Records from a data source
########

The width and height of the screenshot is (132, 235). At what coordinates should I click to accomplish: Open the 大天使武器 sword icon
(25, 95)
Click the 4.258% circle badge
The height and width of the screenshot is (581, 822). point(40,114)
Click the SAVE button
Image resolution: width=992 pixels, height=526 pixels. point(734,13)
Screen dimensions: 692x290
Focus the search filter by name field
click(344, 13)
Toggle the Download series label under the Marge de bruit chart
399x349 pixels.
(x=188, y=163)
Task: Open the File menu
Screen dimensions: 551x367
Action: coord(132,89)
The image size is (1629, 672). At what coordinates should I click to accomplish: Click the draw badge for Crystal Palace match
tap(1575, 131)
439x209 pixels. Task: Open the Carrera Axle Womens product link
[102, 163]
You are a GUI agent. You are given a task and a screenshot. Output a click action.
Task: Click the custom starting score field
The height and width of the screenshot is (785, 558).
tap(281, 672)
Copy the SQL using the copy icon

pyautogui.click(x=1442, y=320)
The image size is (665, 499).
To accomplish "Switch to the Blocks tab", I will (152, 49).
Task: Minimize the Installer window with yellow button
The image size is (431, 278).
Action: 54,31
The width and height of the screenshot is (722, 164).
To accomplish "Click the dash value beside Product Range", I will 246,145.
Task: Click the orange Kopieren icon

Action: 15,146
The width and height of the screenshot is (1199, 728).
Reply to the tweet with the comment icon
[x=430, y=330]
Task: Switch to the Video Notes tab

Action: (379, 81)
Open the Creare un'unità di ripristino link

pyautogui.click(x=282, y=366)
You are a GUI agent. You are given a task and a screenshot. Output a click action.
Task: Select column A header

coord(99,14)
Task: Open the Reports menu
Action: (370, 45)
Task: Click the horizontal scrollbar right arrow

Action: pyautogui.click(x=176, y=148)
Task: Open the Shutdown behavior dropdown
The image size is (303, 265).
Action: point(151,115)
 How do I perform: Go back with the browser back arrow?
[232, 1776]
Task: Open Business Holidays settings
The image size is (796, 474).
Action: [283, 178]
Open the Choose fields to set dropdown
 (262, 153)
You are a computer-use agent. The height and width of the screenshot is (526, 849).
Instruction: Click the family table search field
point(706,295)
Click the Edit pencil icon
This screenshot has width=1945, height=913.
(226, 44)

########

◆ Problem statement: Express the rows above as a numbered list, leaving out blank lines.

◆ Final answer:
1. The width and height of the screenshot is (132, 235). At what coordinates should I click to accomplish: Open the 大天使武器 sword icon
2. (25, 95)
3. Click the 4.258% circle badge
4. The height and width of the screenshot is (581, 822). point(40,114)
5. Click the SAVE button
6. Image resolution: width=992 pixels, height=526 pixels. point(734,13)
7. Screen dimensions: 692x290
8. Focus the search filter by name field
9. click(344, 13)
10. Toggle the Download series label under the Marge de bruit chart
11. 399x349 pixels.
12. (x=188, y=163)
13. Task: Open the File menu
14. Screen dimensions: 551x367
15. Action: coord(132,89)
16. The image size is (1629, 672). At what coordinates should I click to accomplish: Click the draw badge for Crystal Palace match
17. tap(1575, 131)
18. 439x209 pixels. Task: Open the Carrera Axle Womens product link
19. [102, 163]
20. You are a GUI agent. You are given a task and a screenshot. Output a click action.
21. Task: Click the custom starting score field
22. The height and width of the screenshot is (785, 558).
23. tap(281, 672)
24. Copy the SQL using the copy icon
25. pyautogui.click(x=1442, y=320)
26. The image size is (665, 499).
27. To accomplish "Switch to the Blocks tab", I will (152, 49).
28. Task: Minimize the Installer window with yellow button
29. The image size is (431, 278).
30. Action: 54,31
31. The width and height of the screenshot is (722, 164).
32. To accomplish "Click the dash value beside Product Range", I will 246,145.
33. Task: Click the orange Kopieren icon
34. Action: 15,146
35. The width and height of the screenshot is (1199, 728).
36. Reply to the tweet with the comment icon
37. [x=430, y=330]
38. Task: Switch to the Video Notes tab
39. Action: (379, 81)
40. Open the Creare un'unità di ripristino link
41. pyautogui.click(x=282, y=366)
42. You are a GUI agent. You are given a task and a screenshot. Output a click action.
43. Task: Select column A header
44. coord(99,14)
45. Task: Open the Reports menu
46. Action: (370, 45)
47. Task: Click the horizontal scrollbar right arrow
48. Action: pyautogui.click(x=176, y=148)
49. Task: Open the Shutdown behavior dropdown
50. The image size is (303, 265).
51. Action: point(151,115)
52.  How do I perform: Go back with the browser back arrow?
53. [232, 1776]
54. Task: Open Business Holidays settings
55. The image size is (796, 474).
56. Action: [283, 178]
57. Open the Choose fields to set dropdown
58.  (262, 153)
59. You are a computer-use agent. The height and width of the screenshot is (526, 849).
60. Instruction: Click the family table search field
61. point(706,295)
62. Click the Edit pencil icon
63. This screenshot has width=1945, height=913.
64. (226, 44)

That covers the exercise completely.